Data supplied:
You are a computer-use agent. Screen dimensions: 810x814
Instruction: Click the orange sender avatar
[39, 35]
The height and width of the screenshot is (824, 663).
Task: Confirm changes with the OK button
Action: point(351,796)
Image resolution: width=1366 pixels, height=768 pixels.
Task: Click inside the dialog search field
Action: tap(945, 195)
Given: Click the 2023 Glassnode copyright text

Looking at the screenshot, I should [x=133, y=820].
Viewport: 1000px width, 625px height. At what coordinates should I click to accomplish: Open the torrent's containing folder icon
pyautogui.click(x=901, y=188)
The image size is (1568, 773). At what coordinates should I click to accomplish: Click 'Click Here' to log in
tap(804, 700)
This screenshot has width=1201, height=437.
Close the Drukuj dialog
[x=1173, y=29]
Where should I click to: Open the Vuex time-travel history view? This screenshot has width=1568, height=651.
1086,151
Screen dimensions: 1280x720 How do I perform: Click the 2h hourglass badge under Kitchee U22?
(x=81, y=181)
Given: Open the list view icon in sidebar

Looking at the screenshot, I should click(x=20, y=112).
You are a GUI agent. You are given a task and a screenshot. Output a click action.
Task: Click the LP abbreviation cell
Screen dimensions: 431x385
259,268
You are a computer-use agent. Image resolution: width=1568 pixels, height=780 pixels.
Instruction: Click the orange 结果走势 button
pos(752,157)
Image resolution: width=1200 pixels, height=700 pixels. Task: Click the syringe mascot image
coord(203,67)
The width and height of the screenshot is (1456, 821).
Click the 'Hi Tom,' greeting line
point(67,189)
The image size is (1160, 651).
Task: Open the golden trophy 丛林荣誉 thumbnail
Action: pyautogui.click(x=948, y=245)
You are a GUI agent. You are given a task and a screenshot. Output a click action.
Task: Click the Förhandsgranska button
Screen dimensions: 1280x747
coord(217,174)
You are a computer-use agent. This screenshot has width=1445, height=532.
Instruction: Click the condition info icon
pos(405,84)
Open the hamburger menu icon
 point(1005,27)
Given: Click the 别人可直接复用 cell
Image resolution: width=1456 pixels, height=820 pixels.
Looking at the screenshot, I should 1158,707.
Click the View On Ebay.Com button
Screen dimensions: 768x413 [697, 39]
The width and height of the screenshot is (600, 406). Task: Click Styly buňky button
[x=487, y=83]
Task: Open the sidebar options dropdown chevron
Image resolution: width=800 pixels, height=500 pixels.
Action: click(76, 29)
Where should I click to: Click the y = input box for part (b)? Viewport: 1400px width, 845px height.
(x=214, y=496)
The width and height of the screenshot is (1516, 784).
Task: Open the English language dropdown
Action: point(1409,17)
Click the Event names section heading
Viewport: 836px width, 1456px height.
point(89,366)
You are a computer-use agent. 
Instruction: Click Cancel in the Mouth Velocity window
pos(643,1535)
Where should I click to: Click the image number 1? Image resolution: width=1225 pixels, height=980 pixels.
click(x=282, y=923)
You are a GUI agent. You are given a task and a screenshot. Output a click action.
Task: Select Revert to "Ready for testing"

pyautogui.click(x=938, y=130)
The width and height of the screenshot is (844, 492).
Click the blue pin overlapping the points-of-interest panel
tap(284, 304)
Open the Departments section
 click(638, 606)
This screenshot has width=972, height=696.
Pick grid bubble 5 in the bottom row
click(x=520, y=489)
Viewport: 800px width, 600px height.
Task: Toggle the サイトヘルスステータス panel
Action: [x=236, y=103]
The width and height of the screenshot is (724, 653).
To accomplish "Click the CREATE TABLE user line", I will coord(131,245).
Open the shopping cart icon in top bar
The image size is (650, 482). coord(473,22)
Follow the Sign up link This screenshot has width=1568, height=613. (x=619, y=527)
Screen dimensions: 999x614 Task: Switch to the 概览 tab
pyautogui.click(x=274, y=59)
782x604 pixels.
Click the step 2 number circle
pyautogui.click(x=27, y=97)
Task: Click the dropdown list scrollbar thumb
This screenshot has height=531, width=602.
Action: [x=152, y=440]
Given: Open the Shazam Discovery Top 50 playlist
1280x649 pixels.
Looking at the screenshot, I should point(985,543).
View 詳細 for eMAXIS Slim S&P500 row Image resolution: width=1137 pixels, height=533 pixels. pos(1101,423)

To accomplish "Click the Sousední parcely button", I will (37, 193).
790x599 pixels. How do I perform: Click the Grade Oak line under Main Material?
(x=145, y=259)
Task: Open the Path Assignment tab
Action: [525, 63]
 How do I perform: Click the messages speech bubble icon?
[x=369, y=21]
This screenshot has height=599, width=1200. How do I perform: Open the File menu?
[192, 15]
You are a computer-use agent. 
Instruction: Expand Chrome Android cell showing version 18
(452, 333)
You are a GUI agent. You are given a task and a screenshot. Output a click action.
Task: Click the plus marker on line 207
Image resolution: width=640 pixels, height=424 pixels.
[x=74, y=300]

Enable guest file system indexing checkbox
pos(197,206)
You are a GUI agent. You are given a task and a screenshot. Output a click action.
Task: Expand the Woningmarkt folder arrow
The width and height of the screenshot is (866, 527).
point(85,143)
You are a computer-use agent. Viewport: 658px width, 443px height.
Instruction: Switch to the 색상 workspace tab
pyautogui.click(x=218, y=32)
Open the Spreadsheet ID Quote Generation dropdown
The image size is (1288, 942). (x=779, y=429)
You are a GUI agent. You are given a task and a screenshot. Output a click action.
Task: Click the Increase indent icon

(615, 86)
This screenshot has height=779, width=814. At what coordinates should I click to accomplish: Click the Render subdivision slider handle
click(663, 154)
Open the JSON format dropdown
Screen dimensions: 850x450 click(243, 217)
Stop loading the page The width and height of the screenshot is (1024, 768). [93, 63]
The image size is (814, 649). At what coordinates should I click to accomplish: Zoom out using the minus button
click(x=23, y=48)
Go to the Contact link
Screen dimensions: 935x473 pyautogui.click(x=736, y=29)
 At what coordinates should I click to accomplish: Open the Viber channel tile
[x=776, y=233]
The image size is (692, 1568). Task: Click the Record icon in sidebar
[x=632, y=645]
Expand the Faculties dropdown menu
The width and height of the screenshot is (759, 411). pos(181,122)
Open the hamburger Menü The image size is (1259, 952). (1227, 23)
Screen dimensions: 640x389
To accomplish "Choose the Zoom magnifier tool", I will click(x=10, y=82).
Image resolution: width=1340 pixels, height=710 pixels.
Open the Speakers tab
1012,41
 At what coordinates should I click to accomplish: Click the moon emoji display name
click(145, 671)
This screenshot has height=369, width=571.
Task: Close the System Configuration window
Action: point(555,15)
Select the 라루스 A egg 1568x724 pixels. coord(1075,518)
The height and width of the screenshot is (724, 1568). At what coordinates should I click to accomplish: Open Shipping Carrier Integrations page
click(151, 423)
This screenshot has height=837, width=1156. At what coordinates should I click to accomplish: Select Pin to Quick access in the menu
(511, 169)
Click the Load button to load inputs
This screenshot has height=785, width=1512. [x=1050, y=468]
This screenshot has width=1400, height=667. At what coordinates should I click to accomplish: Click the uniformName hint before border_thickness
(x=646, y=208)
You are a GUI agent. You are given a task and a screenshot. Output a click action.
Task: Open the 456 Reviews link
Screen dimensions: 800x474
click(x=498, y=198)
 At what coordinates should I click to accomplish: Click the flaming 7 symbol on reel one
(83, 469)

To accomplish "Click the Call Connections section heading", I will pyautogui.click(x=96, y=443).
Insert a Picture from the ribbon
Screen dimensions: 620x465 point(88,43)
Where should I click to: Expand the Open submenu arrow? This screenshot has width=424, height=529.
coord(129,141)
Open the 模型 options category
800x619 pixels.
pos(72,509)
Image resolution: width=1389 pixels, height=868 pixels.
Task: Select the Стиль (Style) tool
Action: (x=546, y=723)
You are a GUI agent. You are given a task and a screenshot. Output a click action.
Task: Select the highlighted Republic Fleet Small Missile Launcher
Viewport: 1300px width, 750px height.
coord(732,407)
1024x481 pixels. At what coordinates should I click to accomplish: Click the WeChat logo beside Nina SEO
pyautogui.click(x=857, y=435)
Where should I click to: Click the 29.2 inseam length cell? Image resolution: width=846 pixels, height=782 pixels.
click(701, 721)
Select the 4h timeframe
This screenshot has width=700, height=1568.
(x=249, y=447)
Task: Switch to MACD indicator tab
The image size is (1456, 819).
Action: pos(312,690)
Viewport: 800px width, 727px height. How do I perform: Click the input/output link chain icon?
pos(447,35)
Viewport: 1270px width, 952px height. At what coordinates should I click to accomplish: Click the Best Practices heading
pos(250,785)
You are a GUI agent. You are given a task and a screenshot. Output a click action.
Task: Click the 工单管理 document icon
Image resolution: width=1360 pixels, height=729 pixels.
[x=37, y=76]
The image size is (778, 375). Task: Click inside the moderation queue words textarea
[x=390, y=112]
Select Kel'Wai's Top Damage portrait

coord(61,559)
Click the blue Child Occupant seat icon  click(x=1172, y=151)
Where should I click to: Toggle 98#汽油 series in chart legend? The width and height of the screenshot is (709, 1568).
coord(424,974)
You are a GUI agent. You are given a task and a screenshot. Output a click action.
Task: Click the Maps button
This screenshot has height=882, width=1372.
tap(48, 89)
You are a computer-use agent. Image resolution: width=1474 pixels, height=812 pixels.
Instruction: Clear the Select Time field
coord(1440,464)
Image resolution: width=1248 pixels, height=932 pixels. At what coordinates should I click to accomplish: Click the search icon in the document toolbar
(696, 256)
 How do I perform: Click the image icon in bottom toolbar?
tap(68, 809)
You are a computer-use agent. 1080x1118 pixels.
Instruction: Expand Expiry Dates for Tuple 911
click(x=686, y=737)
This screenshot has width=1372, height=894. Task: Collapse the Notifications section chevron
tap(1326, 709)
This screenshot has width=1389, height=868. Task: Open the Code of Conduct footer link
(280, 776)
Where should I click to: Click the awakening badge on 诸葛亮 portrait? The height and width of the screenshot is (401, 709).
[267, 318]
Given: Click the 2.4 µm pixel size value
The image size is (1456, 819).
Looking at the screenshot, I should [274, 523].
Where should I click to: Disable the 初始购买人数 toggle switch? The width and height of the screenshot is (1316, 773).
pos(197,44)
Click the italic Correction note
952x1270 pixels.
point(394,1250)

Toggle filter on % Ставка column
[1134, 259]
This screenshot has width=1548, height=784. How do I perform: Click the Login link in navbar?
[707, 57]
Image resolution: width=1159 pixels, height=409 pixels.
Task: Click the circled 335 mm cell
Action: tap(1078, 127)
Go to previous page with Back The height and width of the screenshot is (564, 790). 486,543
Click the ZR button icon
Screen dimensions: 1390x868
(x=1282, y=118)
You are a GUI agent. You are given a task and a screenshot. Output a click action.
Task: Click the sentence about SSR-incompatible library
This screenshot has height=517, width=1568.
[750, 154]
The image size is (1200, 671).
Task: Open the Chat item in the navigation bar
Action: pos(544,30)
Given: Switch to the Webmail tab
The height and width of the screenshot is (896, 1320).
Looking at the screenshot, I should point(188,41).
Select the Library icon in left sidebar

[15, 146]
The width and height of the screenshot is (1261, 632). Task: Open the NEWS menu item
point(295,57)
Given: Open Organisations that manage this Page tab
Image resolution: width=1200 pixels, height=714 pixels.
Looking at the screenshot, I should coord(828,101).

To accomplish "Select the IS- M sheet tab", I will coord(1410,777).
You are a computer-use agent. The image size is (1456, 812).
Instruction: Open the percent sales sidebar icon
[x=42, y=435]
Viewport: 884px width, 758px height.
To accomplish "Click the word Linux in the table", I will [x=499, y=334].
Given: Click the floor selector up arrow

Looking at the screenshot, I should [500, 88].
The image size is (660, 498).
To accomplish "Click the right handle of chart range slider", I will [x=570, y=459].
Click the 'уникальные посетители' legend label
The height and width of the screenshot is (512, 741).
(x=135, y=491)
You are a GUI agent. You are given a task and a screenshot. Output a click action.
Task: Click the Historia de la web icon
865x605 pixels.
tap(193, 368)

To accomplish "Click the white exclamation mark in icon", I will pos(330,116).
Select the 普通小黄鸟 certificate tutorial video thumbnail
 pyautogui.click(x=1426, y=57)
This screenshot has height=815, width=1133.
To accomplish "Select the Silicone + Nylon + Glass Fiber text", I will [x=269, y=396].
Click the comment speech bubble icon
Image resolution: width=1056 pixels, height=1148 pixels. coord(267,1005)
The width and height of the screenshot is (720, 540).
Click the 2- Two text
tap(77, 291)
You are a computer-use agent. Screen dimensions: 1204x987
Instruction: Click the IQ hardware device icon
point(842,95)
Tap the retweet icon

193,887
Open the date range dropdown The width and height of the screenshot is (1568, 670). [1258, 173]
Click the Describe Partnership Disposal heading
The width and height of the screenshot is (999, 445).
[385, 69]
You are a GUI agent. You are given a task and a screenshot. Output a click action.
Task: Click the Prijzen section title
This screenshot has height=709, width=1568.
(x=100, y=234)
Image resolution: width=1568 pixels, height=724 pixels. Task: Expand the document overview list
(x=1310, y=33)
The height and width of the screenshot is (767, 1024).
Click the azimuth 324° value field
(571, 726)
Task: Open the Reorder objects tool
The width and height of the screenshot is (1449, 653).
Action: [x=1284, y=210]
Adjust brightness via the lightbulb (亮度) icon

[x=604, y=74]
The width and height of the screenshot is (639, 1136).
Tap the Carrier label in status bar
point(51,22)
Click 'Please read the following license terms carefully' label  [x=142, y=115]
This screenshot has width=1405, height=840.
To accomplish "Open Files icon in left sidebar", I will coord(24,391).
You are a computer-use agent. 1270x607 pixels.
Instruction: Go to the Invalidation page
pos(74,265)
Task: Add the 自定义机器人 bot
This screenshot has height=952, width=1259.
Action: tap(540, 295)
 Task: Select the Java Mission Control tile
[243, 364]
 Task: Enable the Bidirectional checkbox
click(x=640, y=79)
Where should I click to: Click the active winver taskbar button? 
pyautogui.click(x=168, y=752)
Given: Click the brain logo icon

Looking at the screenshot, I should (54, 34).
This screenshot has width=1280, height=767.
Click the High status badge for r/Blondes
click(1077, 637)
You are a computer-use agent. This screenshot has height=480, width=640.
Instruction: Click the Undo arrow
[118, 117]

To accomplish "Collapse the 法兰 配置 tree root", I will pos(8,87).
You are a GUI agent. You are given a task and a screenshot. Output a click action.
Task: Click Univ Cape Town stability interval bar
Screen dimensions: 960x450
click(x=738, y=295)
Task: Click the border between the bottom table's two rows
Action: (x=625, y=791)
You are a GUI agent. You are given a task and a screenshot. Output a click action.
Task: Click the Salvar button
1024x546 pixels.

Work to be completed: In the listing above, find each line where "computer" occurs and copy it.

Expected output:
You are a computer-use agent. Screen dimensions: 810x814
You are a computer-use agent. Image resolution: width=1568 pixels, height=780 pixels.
You are a computer-use agent. This screenshot has width=1445, height=532.
You are a computer-use agent. 
You are a computer-use agent. 
You are a computer-use agent. Viewport: 658px width, 443px height.
You are a computer-use agent. Image resolution: width=1474 pixels, height=812 pixels.
You are a computer-use agent. 1080x1118 pixels.
You are a computer-use agent. The image size is (1456, 812).
You are a computer-use agent. Screen dimensions: 1204x987
You are a computer-use agent. 1270x607 pixels.
You are a computer-use agent. This screenshot has height=480, width=640.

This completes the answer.